With the recent mass shooting in Connecticut still fresh in their minds, leaders of a north Charlotte church opened their doors last week for their annual program aimed at getting guns off the streets.
For six Christmases now, New Life Fellowship Center has offered gift cards or gas cards in exchange for guns as a way to reduce access to the deadly weapons and, in some small way, reduce area crime.
Church security director Stuart Talton said the importance of those goals was reinforced this year in light of the 26 people who were shot to death on Dec. 14 at Sandy Hook Elementary School in Newtown, Conn.
“There’s been a heightened awareness since Sandy Hook, but we’ve known for a while we need to get guns off the street,” Talton said.
The Rev. John Kee set up the gun exchange program so that people could anonymously turn their weapons in without fear of prosecution or judgment. This year the church collected 90 guns over three days, which is on par with the number of weapons taken up in years past, Talton said.

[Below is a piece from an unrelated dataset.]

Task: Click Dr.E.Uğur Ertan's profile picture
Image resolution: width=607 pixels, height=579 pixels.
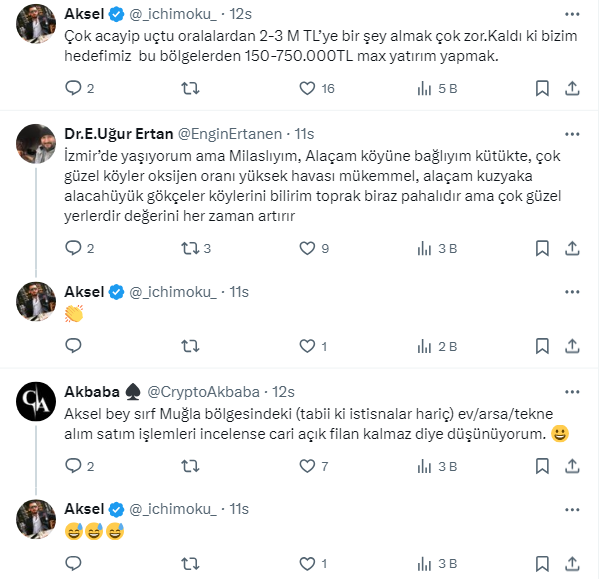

All kinds of people showed up, including grandparents with rifles as well as single men and women with revolvers and shotguns.

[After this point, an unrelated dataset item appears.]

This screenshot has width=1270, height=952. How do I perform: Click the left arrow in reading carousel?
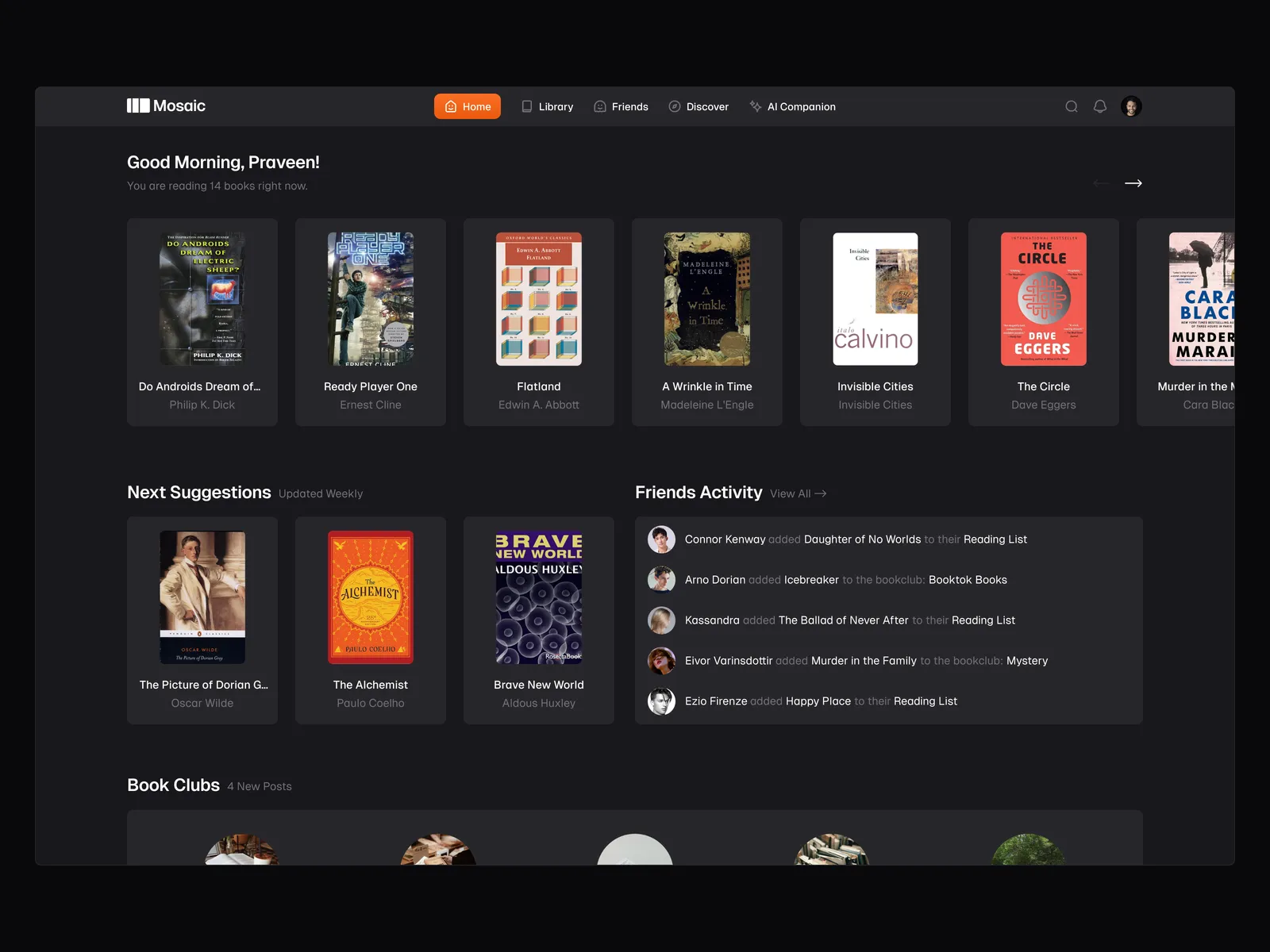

Some gave church leaders reasons for being there: They wanted to protect their children or needed the extra money the gift cards would provide before Christmas. Others quietly turned in their guns, took the cards and left, Talton said.
Large tables set up in a church storage room displayed the guns collected by Saturday afternoon. There were 9-millimeter handguns, Colt 45s, sawed-off rifles and a .25-caliber handgun with a pink pearl handle.
Church leaders plan to turn the guns over to Charlotte-Mecklenburg police, who will record the serial numbers of the weapons and then destroy them. CMPD officials were not immediately available to comment on whether gun exchanges can actually impact gun violence.
National and international studies show the programs are good for promoting community and police cooperation. But their effect on either gun crime or gun-related injury rates is unknown, according to the Center for Problem-Oriented Policing, a nonprofit organization based in Madison, Wis.
And even though the program officially is over until next year, Talton said they will still accept guns from people who want to give them up.